ReDit：通过奖励抖动改进大语言模型策略优化 (ReDit: Reward Dithering for Improved LLM Policy Optimization)

DeepSeek-R1 has successfully enhanced Large Language Model (LLM) reasoning capabilities through its rule-based reward system. While it's a ''perfect'' reward system that effectively mitigates reward hacking, such reward functions are often discrete. Our experimental observations suggest that discrete rewards can lead to gradient anomaly, unstable optimization, and slow convergence. To address this issue, we propose ReDit (Reward Dithering), a method that dithers the discrete reward signal by adding simple random noise. With this perturbed reward, exploratory gradients are continuously provided throughout the learning process, enabling smoother gradient updates and accelerating convergence. The injected noise also introduces stochasticity into flat reward regions, encouraging the model to explore novel policies and escape local optima. Experiments across diverse tasks demonstrate the effectiveness and efficiency of ReDit. On average, ReDit achieves performance comparable to vanilla GRPO with only approximately 10% the training steps, and furthermore, still exhibits a 4% performance improvement over vanilla GRPO when trained for a similar duration. Visualizations confirm significant mitigation of gradient issues with ReDit. Moreover, theoretical analyses are provided to further validate these advantages.

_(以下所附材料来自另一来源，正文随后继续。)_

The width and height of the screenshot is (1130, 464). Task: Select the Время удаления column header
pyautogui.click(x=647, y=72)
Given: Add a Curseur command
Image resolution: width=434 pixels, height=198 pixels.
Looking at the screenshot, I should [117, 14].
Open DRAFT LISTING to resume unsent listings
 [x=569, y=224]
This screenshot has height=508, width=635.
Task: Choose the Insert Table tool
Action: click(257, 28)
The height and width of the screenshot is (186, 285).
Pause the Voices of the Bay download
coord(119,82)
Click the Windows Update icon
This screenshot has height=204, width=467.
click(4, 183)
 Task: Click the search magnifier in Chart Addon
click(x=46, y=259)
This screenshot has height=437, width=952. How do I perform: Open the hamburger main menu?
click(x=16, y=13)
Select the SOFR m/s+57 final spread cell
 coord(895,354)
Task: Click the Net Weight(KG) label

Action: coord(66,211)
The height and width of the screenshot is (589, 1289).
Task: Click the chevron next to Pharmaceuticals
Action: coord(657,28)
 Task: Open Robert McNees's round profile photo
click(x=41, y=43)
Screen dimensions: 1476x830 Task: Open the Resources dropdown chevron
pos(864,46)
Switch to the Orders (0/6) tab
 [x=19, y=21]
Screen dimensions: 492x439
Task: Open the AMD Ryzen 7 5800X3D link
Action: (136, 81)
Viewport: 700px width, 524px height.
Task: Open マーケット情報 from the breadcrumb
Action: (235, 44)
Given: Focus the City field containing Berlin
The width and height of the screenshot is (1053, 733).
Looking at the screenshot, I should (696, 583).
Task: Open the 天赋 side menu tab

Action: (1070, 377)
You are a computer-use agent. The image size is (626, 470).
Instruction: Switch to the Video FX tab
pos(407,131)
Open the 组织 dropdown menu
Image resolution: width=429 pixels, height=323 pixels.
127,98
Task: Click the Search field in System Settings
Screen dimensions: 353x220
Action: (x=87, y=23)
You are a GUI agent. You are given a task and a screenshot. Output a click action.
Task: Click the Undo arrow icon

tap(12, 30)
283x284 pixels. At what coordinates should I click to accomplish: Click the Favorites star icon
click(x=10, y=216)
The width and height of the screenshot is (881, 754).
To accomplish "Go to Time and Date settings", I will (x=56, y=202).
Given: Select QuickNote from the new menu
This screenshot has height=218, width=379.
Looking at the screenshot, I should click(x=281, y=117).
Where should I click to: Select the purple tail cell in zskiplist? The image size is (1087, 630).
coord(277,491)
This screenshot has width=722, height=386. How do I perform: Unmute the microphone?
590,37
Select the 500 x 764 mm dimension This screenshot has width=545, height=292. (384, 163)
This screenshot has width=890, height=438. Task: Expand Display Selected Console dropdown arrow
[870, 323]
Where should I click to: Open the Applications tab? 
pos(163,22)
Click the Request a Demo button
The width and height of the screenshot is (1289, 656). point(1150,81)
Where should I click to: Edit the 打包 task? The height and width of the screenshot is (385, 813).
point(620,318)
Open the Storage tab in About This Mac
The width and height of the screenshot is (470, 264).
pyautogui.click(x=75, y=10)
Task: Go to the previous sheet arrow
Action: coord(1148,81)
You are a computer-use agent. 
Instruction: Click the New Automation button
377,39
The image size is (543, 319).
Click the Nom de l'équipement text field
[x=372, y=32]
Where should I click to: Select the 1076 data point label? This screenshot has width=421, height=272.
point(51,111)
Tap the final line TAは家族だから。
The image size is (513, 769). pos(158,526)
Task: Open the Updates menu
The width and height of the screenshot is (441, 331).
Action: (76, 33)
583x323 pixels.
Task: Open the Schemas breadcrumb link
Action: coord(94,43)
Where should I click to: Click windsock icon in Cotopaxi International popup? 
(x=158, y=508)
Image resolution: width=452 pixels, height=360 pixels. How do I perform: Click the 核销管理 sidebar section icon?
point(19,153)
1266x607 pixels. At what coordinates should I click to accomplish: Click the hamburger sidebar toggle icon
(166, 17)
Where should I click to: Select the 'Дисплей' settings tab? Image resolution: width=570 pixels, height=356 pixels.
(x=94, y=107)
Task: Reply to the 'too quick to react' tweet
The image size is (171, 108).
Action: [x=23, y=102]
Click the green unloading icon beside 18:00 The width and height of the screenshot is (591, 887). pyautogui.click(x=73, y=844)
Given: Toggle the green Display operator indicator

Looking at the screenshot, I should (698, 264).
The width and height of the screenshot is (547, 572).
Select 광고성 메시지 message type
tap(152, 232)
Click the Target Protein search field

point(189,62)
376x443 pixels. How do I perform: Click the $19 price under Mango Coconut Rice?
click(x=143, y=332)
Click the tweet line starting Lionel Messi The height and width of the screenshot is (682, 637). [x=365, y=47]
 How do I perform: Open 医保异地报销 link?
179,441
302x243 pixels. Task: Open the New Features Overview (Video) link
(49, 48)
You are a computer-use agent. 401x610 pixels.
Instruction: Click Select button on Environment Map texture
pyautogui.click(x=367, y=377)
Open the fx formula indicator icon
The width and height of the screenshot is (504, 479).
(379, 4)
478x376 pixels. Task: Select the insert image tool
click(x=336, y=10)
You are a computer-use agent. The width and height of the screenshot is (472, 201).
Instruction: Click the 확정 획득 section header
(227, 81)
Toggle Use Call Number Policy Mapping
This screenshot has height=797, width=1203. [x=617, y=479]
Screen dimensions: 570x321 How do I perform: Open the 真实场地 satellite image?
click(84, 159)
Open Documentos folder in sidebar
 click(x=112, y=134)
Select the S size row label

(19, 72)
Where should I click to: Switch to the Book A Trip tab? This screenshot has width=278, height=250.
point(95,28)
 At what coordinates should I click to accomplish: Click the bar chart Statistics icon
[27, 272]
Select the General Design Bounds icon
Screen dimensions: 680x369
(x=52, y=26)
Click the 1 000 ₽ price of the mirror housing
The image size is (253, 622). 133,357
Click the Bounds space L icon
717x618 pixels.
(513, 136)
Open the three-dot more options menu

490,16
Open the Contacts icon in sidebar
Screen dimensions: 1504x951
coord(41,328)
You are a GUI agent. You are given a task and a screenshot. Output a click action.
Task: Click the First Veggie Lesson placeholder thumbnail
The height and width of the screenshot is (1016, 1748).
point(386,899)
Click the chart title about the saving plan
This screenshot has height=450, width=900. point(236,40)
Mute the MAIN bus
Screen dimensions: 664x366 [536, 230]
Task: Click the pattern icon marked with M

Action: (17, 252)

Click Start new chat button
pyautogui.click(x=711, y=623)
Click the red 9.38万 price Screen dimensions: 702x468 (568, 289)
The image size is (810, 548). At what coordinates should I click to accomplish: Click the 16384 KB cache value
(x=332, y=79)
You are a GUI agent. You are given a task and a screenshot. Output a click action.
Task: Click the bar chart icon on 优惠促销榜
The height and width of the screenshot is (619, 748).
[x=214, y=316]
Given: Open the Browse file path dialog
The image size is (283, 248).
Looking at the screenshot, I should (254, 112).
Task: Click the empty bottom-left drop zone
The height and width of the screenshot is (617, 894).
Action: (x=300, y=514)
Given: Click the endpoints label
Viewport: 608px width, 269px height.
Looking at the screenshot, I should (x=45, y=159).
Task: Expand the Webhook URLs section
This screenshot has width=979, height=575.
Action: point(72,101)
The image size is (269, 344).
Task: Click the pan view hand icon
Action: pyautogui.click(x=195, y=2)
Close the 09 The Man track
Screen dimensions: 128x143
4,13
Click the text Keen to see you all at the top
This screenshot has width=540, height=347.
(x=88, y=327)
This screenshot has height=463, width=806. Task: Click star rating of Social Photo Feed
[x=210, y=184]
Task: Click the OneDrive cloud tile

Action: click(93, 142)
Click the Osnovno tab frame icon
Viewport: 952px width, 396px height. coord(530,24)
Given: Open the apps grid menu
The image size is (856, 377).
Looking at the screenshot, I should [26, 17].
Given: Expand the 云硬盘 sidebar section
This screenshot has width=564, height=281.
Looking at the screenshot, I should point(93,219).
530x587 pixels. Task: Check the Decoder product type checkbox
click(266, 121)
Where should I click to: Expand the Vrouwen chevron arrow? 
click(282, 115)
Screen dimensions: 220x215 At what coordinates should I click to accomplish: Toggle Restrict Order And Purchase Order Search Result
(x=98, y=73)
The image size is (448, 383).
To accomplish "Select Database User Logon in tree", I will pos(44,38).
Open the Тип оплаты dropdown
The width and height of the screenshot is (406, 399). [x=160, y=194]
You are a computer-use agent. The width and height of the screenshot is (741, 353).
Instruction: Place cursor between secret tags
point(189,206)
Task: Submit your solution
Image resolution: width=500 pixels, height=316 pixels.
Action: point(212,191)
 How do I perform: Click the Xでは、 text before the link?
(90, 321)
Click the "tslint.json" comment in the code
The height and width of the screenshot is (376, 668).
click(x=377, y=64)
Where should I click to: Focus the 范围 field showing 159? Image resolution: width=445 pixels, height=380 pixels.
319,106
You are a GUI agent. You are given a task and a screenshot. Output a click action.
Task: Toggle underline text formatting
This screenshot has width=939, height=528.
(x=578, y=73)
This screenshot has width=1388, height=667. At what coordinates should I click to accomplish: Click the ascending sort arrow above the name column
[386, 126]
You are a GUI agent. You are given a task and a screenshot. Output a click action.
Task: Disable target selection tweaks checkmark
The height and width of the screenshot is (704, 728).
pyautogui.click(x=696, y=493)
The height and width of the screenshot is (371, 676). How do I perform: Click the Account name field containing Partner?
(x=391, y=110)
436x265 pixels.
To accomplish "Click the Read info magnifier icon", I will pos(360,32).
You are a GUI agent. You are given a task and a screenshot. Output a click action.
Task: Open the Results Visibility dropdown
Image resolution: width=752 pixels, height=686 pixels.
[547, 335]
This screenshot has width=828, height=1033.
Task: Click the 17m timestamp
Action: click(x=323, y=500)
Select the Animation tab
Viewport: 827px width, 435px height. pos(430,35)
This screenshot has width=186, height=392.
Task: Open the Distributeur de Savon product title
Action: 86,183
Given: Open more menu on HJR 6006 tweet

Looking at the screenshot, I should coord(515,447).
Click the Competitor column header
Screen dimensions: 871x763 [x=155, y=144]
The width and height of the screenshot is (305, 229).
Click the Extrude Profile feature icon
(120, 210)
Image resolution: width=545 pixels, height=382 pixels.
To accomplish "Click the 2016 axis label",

翻译：DeepSeek-R1 通过其基于规则的奖励系统，成功增强了大语言模型（LLM）的推理能力。虽然这是一个能有效缓解奖励攻击的“完美”奖励系统，但此类奖励函数通常是离散的。我们的实验观察表明，离散奖励可能导致梯度异常、优化不稳定和收敛缓慢。为解决此问题，我们提出了 ReDit（奖励抖动），一种通过添加简单随机噪声对离散奖励信号进行抖动的方法。利用这种扰动后的奖励，整个学习过程中持续提供探索性梯度，从而实现更平滑的梯度更新并加速收敛。注入的噪声还在平坦奖励区域引入随机性，鼓励模型探索新策略并逃离局部最优。跨多种任务的实验证明了 ReDit 的有效性和效率。平均而言，ReDit 仅需约 10% 的训练步数即可达到与原始 GRPO 相当的性能，并且在训练时长相近时，仍比原始 GRPO 表现出 4% 的性能提升。可视化结果证实 ReDit 显著缓解了梯度问题。此外，我们还提供了理论分析以进一步验证这些优势。